4 research outputs found
Development of a human fall detection system based on depth maps
Assistive care related products are increasingly in demand with the recent
developments in health sector associated technologies. There are several studies
concerned in improving and eliminating barriers in providing quality health care
services to all people, especially elderly who live alone and those who cannot move
from their home for various reasons such as disable, overweight. Among them, human
fall detection systems play an important role in our daily life, because fall is the main
obstacle for elderly people to live independently and it is also a major health concern
due to aging population. The three basic approaches used to develop human fall
detection systems include some sort of wearable devices, ambient based devices or
non-invasive vision based devices using live cameras.
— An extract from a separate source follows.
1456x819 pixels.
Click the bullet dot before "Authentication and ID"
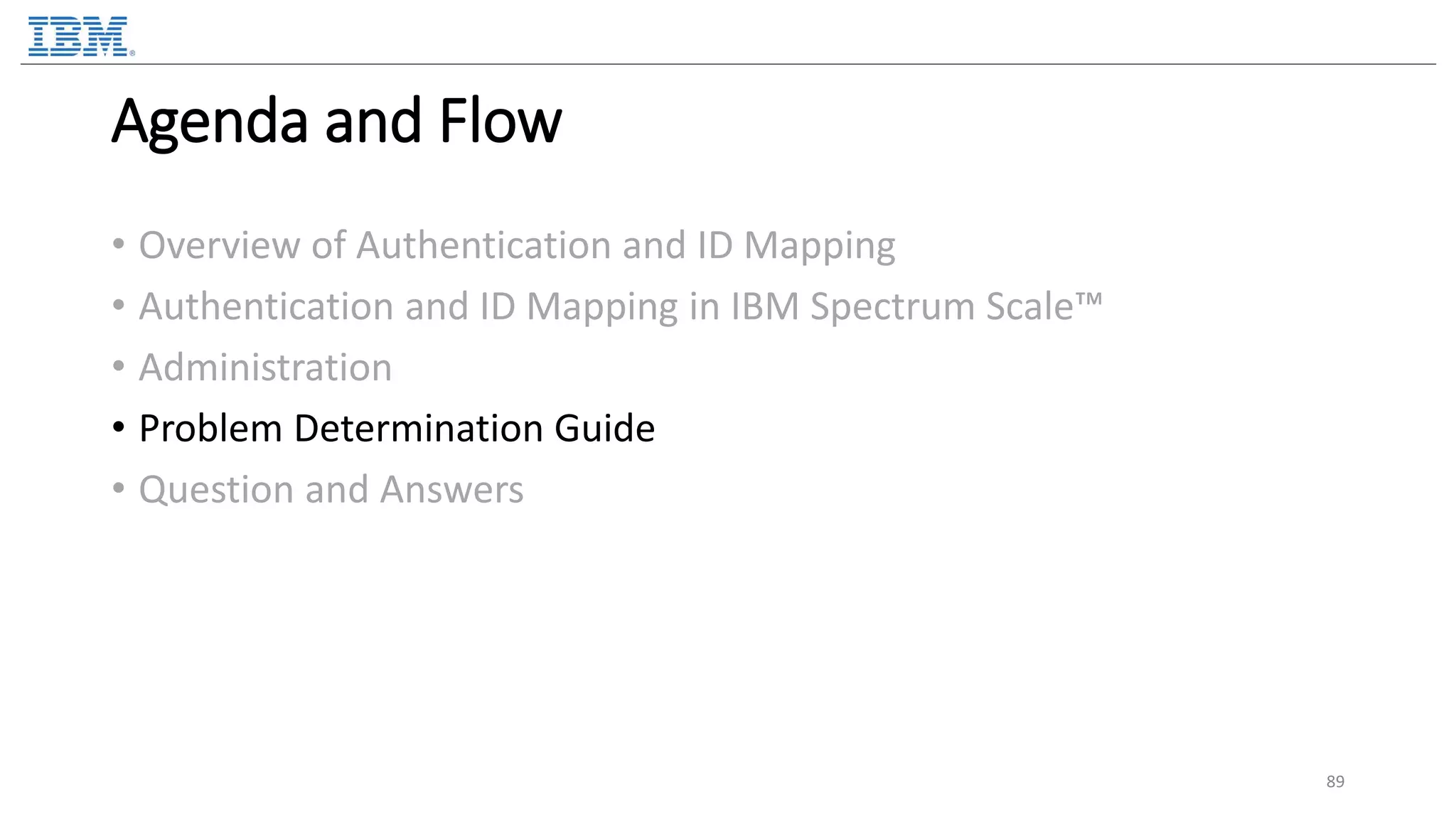point(119,306)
Most of such systems are either
based on wearable or ambient sensor which is very often rejected by users due to the
high false alarm and difficulties in carrying them during their daily life activities. Thus,
this study proposes a non-invasive human fall detection system based on the height,
velocity, statistical analysis, fall risk factors and position of the subject using depth
information from Microsoft Kinect sensor. Classification of human fall from other
activities of daily life is accomplished using height and velocity of the subject
extracted from the depth information after considering the fall risk level of the user.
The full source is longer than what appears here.